Render the entries below as a Markdown table with the columns Row and Line. Put each line in order with its row number, skip blank lines, and omit the pictures.

-- Begin Input data --

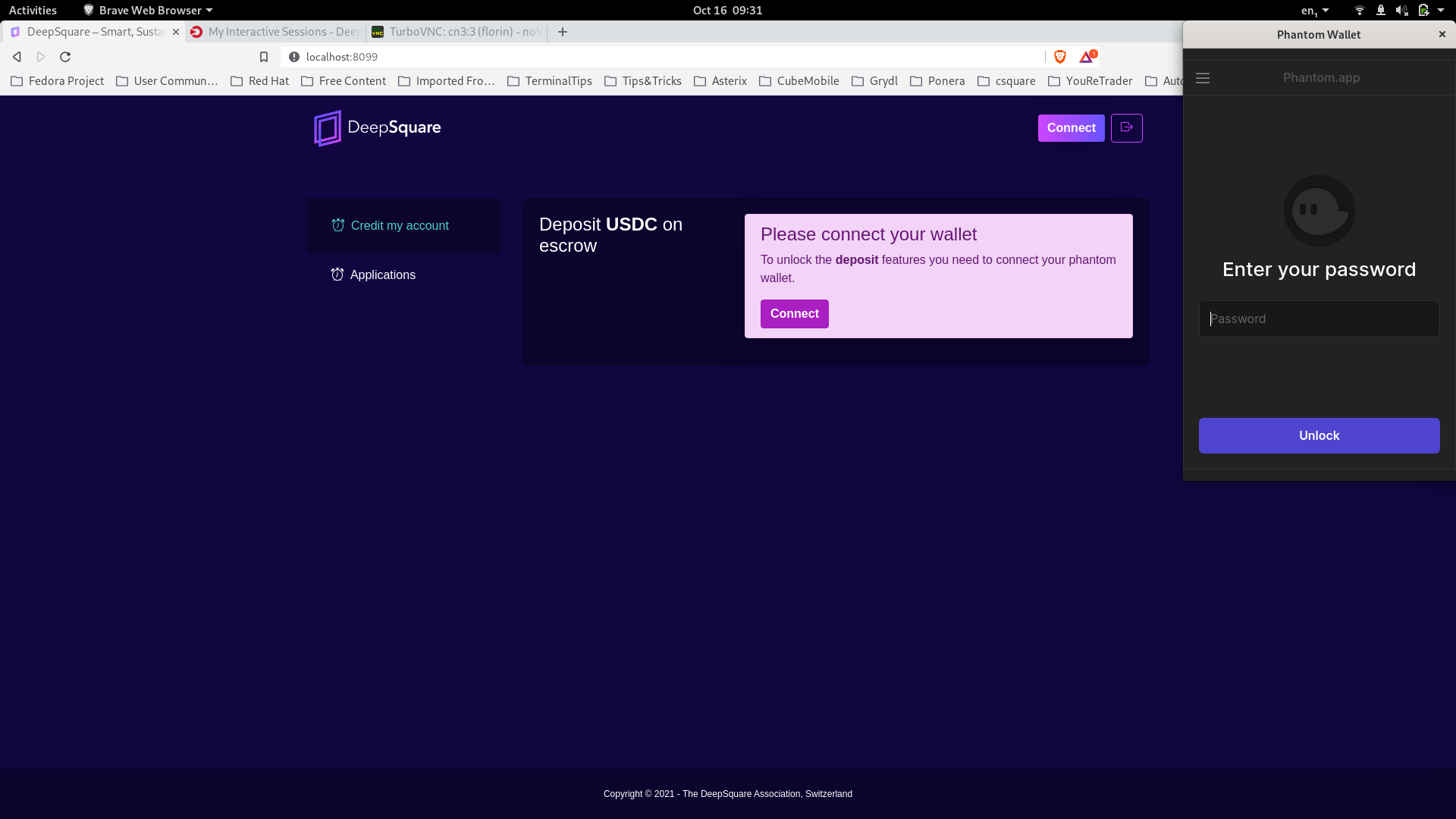Click the Brave Rewards triangle icon
1456x819 pixels.
click(1087, 57)
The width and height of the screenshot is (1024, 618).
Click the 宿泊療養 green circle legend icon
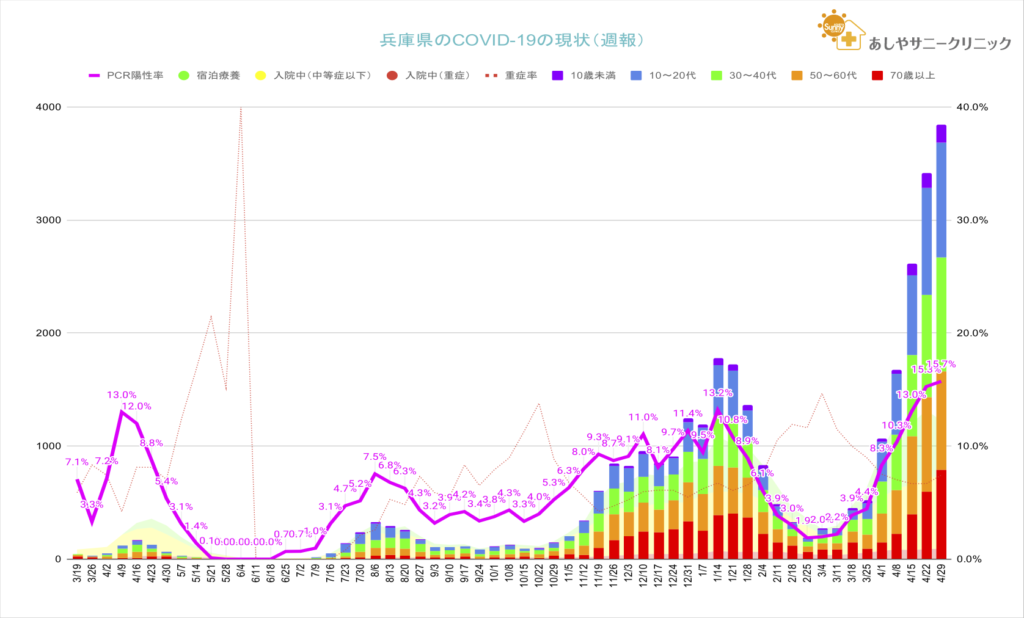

-- End Input data --

### Result
| Row | Line |
|---|---|
| 1 | Click the Brave Rewards triangle icon |
| 2 | 1456x819 pixels. |
| 3 | click(1087, 57) |
| 4 | The width and height of the screenshot is (1024, 618). |
| 5 | Click the 宿泊療養 green circle legend icon |